→ Short problem
Reproduce every item below word for word, line by line.

○ ○ ○

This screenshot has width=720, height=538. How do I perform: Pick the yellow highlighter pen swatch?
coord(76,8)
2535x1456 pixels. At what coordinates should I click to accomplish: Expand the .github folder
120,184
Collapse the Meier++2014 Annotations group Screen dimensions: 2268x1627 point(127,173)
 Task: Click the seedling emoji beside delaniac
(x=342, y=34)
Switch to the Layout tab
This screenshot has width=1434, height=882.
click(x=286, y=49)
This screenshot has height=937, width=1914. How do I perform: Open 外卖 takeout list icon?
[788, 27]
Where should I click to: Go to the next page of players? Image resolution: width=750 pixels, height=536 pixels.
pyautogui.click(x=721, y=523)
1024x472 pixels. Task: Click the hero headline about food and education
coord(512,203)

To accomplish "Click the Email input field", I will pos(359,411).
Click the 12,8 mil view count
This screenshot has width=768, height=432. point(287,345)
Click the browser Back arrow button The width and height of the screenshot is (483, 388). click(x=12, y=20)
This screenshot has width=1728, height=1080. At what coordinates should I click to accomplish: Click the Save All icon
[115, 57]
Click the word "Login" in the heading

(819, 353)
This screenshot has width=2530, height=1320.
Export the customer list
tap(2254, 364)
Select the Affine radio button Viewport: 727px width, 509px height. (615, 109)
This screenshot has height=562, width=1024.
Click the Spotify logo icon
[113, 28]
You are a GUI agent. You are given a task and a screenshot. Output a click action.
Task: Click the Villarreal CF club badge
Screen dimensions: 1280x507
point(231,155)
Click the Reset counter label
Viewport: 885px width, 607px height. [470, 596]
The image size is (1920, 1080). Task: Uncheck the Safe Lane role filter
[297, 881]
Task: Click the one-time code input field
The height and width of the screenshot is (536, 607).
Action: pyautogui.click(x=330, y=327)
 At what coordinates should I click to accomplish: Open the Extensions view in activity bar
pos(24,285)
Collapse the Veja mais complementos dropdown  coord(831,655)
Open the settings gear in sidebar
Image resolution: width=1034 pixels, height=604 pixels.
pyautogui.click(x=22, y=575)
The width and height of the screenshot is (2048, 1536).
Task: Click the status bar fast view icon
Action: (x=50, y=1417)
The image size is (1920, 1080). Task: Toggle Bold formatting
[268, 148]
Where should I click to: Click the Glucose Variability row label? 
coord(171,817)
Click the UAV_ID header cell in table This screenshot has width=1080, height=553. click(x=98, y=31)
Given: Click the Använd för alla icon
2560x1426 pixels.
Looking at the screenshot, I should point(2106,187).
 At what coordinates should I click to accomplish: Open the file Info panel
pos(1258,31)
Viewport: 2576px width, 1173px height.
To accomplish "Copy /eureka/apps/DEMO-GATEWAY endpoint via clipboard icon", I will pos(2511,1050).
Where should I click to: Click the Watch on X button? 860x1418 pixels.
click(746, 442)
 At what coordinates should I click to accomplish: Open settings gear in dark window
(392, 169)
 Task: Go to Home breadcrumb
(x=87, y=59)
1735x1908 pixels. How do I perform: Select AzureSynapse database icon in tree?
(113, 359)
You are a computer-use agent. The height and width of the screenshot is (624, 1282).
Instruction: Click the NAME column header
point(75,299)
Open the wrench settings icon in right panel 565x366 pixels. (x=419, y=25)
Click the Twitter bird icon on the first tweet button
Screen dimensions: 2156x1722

○ ○ ○

→ The output
This screenshot has width=720, height=538. How do I perform: Pick the yellow highlighter pen swatch?
coord(76,8)
2535x1456 pixels. At what coordinates should I click to accomplish: Expand the .github folder
120,184
Collapse the Meier++2014 Annotations group Screen dimensions: 2268x1627 point(127,173)
 Task: Click the seedling emoji beside delaniac
(x=342, y=34)
Switch to the Layout tab
This screenshot has width=1434, height=882.
click(x=286, y=49)
This screenshot has height=937, width=1914. How do I perform: Open 外卖 takeout list icon?
[788, 27]
Where should I click to: Go to the next page of players? Image resolution: width=750 pixels, height=536 pixels.
pyautogui.click(x=721, y=523)
1024x472 pixels. Task: Click the hero headline about food and education
coord(512,203)

To accomplish "Click the Email input field", I will pos(359,411).
Click the 12,8 mil view count
This screenshot has width=768, height=432. point(287,345)
Click the browser Back arrow button The width and height of the screenshot is (483, 388). click(x=12, y=20)
This screenshot has width=1728, height=1080. At what coordinates should I click to accomplish: Click the Save All icon
[115, 57]
Click the word "Login" in the heading

(819, 353)
This screenshot has width=2530, height=1320.
Export the customer list
tap(2254, 364)
Select the Affine radio button Viewport: 727px width, 509px height. (615, 109)
This screenshot has height=562, width=1024.
Click the Spotify logo icon
[113, 28]
You are a GUI agent. You are given a task and a screenshot. Output a click action.
Task: Click the Villarreal CF club badge
Screen dimensions: 1280x507
point(231,155)
Click the Reset counter label
Viewport: 885px width, 607px height. [470, 596]
The image size is (1920, 1080). Task: Uncheck the Safe Lane role filter
[297, 881]
Task: Click the one-time code input field
The height and width of the screenshot is (536, 607).
Action: pyautogui.click(x=330, y=327)
 At what coordinates should I click to accomplish: Open the Extensions view in activity bar
pos(24,285)
Collapse the Veja mais complementos dropdown  coord(831,655)
Open the settings gear in sidebar
Image resolution: width=1034 pixels, height=604 pixels.
pyautogui.click(x=22, y=575)
The width and height of the screenshot is (2048, 1536).
Task: Click the status bar fast view icon
Action: (x=50, y=1417)
The image size is (1920, 1080). Task: Toggle Bold formatting
[268, 148]
Where should I click to: Click the Glucose Variability row label? 
coord(171,817)
Click the UAV_ID header cell in table This screenshot has width=1080, height=553. click(x=98, y=31)
Given: Click the Använd för alla icon
2560x1426 pixels.
Looking at the screenshot, I should point(2106,187).
 At what coordinates should I click to accomplish: Open the file Info panel
pos(1258,31)
Viewport: 2576px width, 1173px height.
To accomplish "Copy /eureka/apps/DEMO-GATEWAY endpoint via clipboard icon", I will pos(2511,1050).
Where should I click to: Click the Watch on X button? 860x1418 pixels.
click(746, 442)
 At what coordinates should I click to accomplish: Open settings gear in dark window
(392, 169)
 Task: Go to Home breadcrumb
(x=87, y=59)
1735x1908 pixels. How do I perform: Select AzureSynapse database icon in tree?
(113, 359)
You are a computer-use agent. The height and width of the screenshot is (624, 1282).
Instruction: Click the NAME column header
point(75,299)
Open the wrench settings icon in right panel 565x366 pixels. (x=419, y=25)
Click the Twitter bird icon on the first tweet button
Screen dimensions: 2156x1722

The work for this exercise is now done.